Lastly, be sure to change your password every few months.

Limit access to your WordPress Admin login

Your WordPress admin area (wp-admin) will often be targetted by automated bots trying to hack their way in, so it’s a good idea to lock it off. If you haven’t installed a WordPress admin lockdown plugin, try setting up the following your .htaccess:

<IfModule mod_rewrite.c>
RewriteEngine on
RewriteCond %{REQUEST_URI} ^(.*)?wp-login.php(.*)$ [OR]
RewriteCond %{REQUEST_URI} ^(.*)?wp-admin$
RewriteCond %{REMOTE_ADDR} !^123.123.123.xxx$
RewriteCond %{REMOTE_ADDR} !^123.123.123.xxx$
RewriteRule ^(.*)$ - [R=403,L]
</IfModule>

In this example, you will change “123.123.123.xxx ” to match your IP Address(es), locking down access to wp-admin to just your location(s).

Log admin logins

Using a WordPress plugin such as Simple Login Log, you can alert all login events via email. A simple way to keep a check on what’s happening.

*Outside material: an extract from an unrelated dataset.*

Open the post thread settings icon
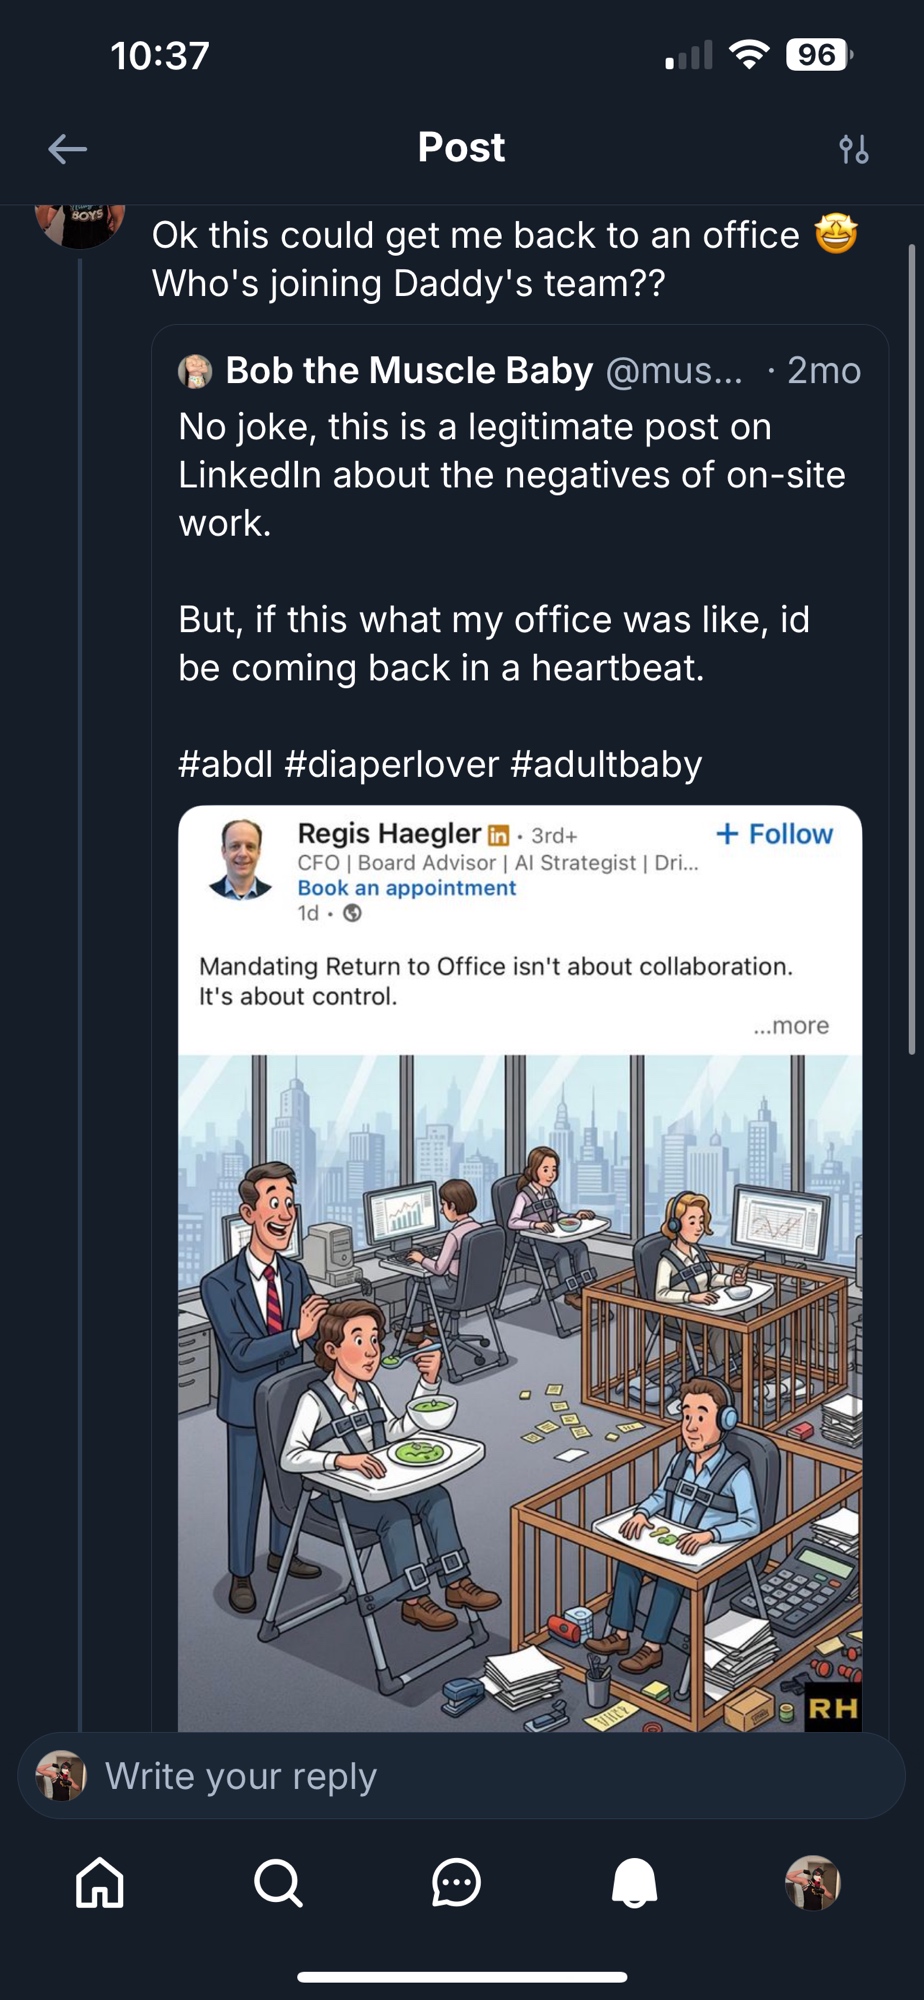pyautogui.click(x=853, y=149)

Appropriate File Permissions

This is a bit of an advanced one, but definitely important. I don’t have any 777 permission sets chmodded in your files. If you’re unsure what this means, you can run the Permissions Fixer within your VIPControl. Furthermore, ensure you set your WordPress config file (wp-config.php) or your Joomla config file (configuration.php) to a chmod of 600 to avoid it being read – apply this same rule to other CMSs as well. To set the CHMOD on your configuration file, you may do so using cPanel’s File Manager or FTP.

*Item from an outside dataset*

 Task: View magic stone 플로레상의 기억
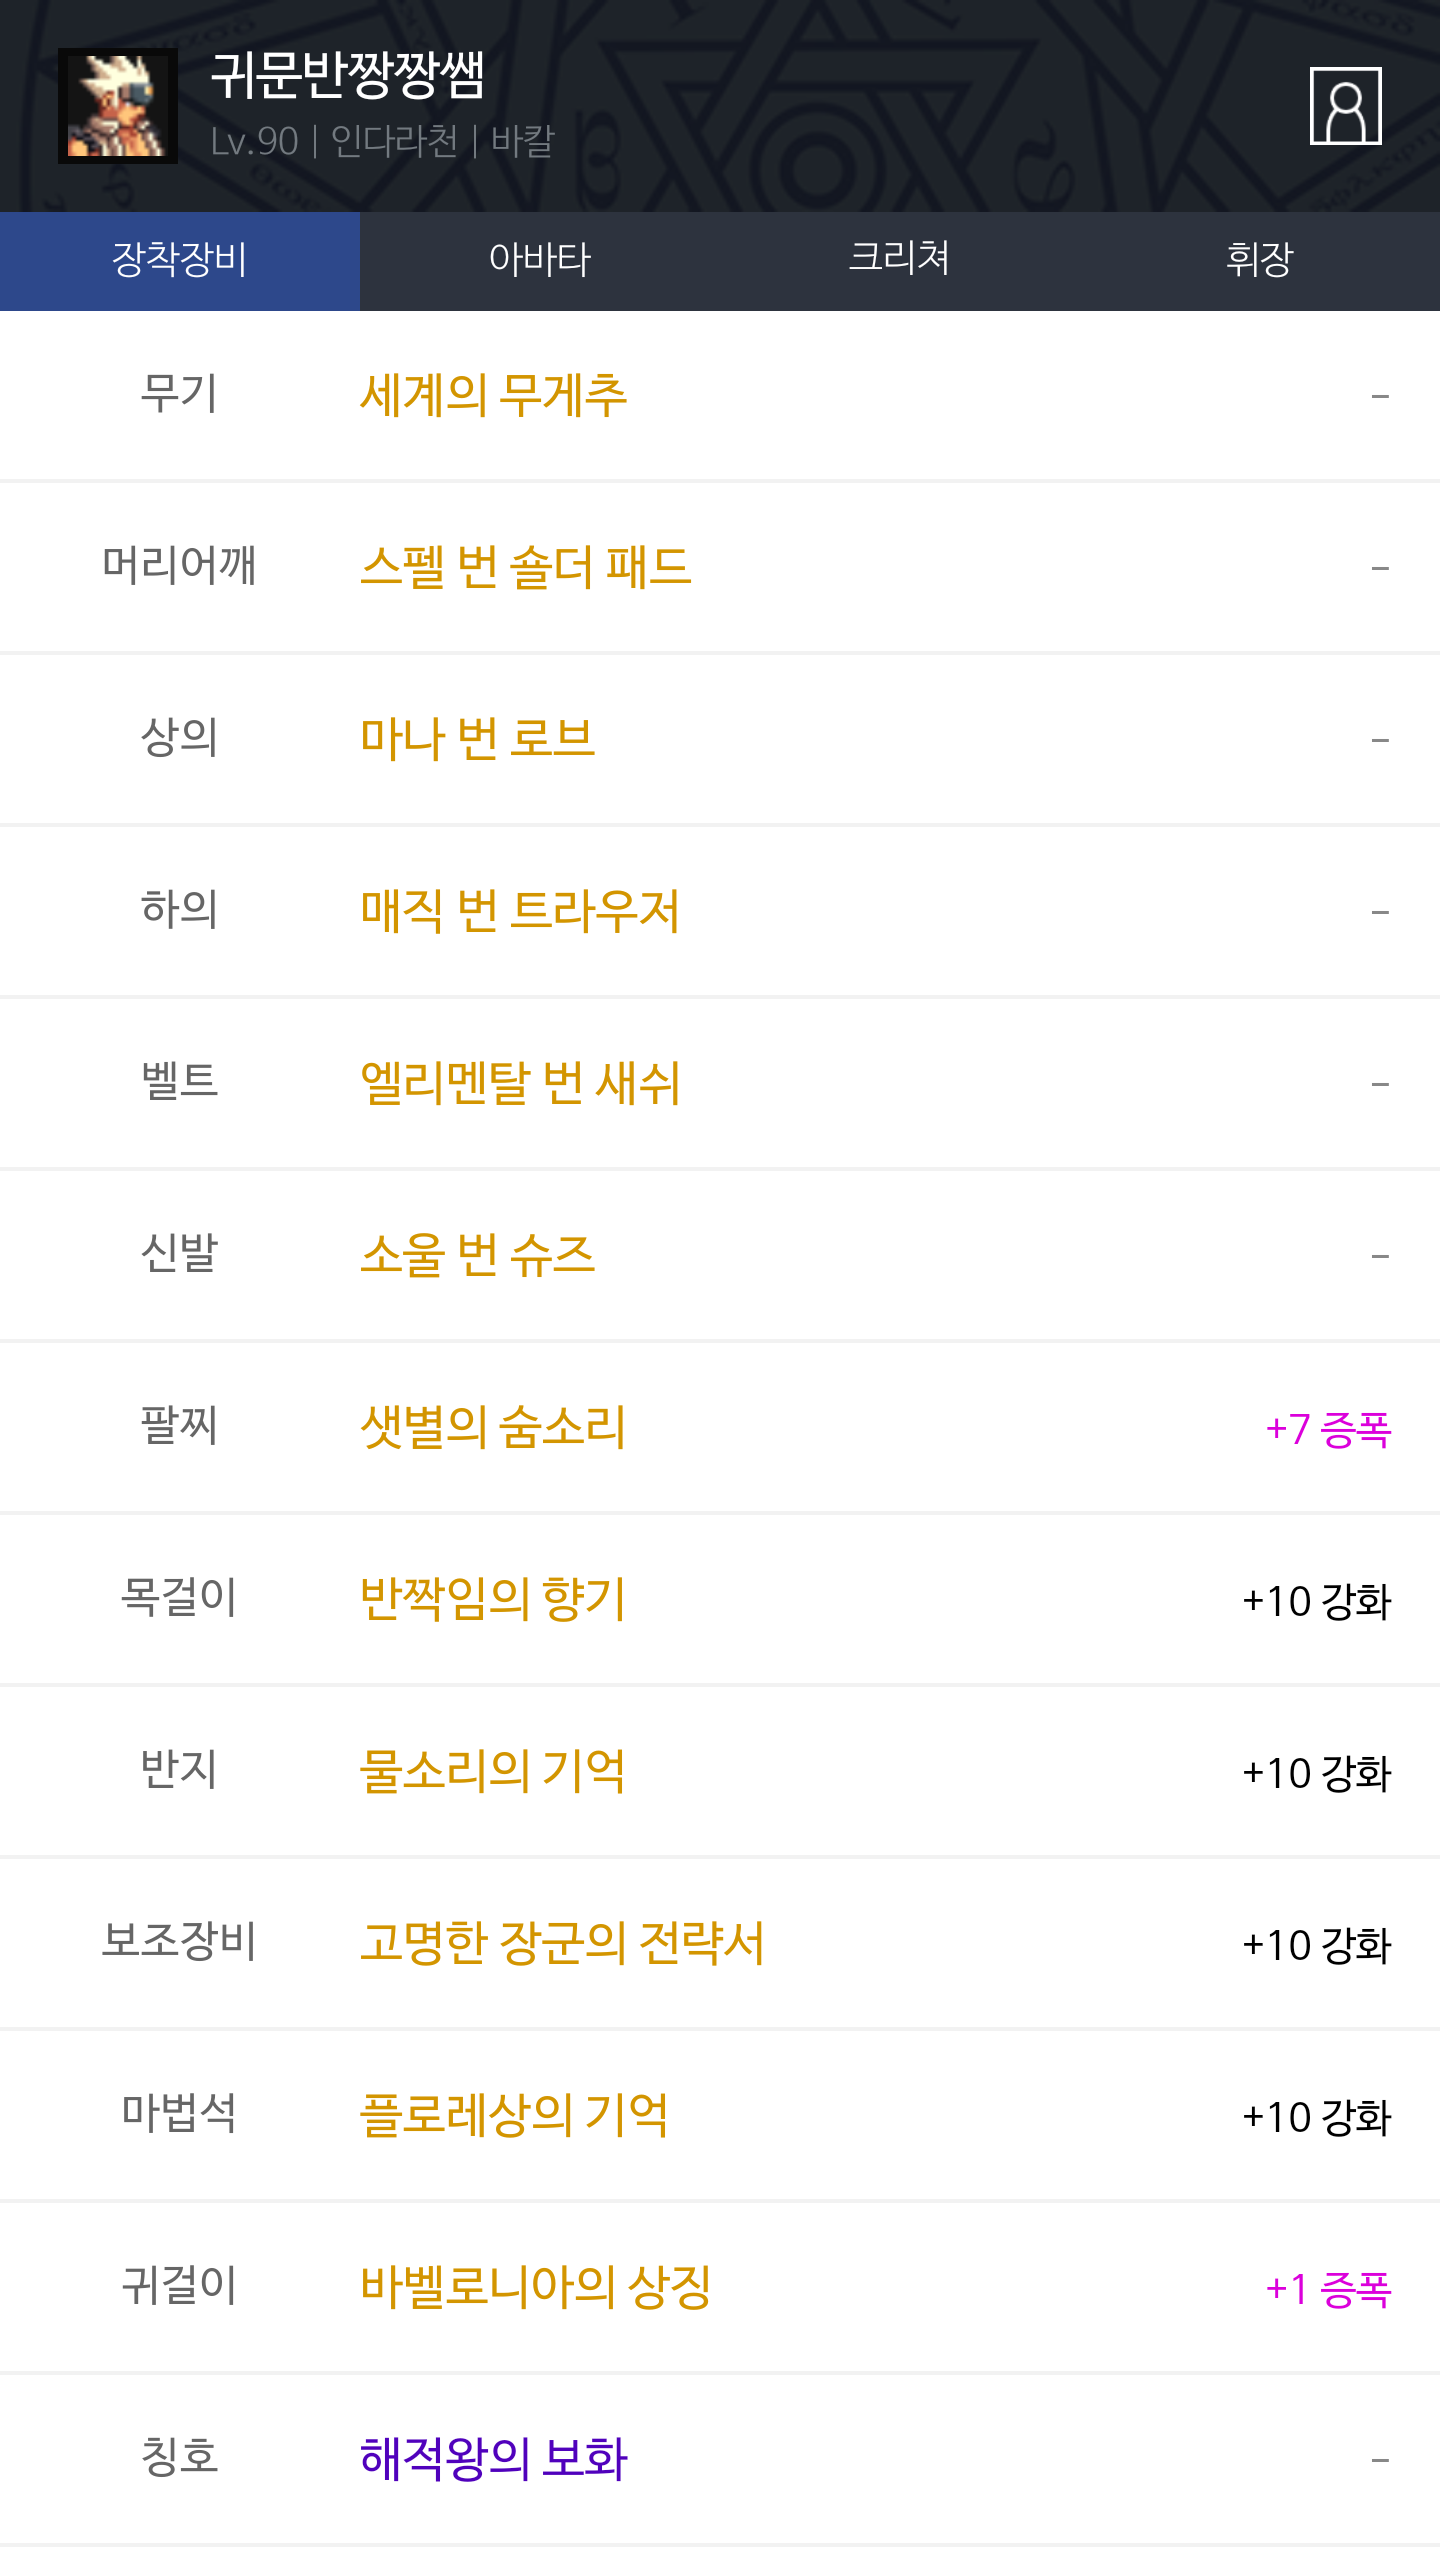[514, 2115]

Moving your wp-config.php out of reach

wp-config.php, as above, is where your WordPress configuration data is stored. By default, WordPress will actually look within its installation directory and one directory above it for this file. If you have installed your WordPress to /home/your user/public_html as your primary website, move your wp-config.php into your /home/your user folder, and this keeps it out of reach of most.

Backups

Taking backups doesn’t stop you from being hacked, but it provides you with a fallback if you do. If you are hacked, for whatever reason, a backup allows you to restore your website to a functional state before the hack – it is then absolutely critical that you then identify how you were hacked in the first place and then patch it to avoid a repeat.

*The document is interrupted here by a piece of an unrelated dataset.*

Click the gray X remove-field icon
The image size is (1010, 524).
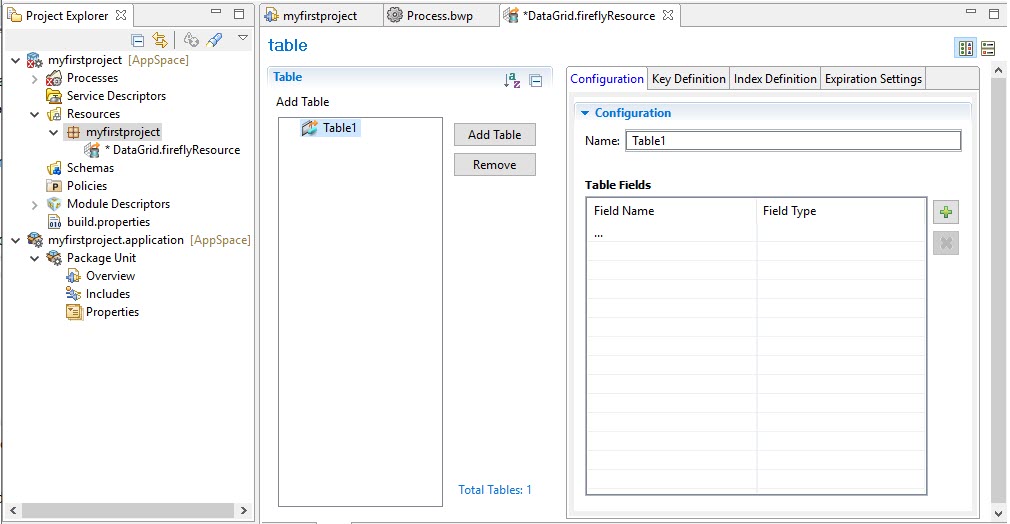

So with this in my, you need to ensure you regularly take your own backups, don’t just rely on the automated web server ones. By taking your own periodic backups and storing them on your own computer, you’re giving yourself peace of mind that you have your data secure for disaster recovery. Always take backups!

The final word

These are just some of the ways you can secure your WordPress setup, and anyone can apply many of these tips to many other CMS platforms, but it’s by no means covers all of your options. If you’re serious about security, and we hope you are, we encourage you to apply each of these recommendations and seek out additional options, such as keeping your own computer secure.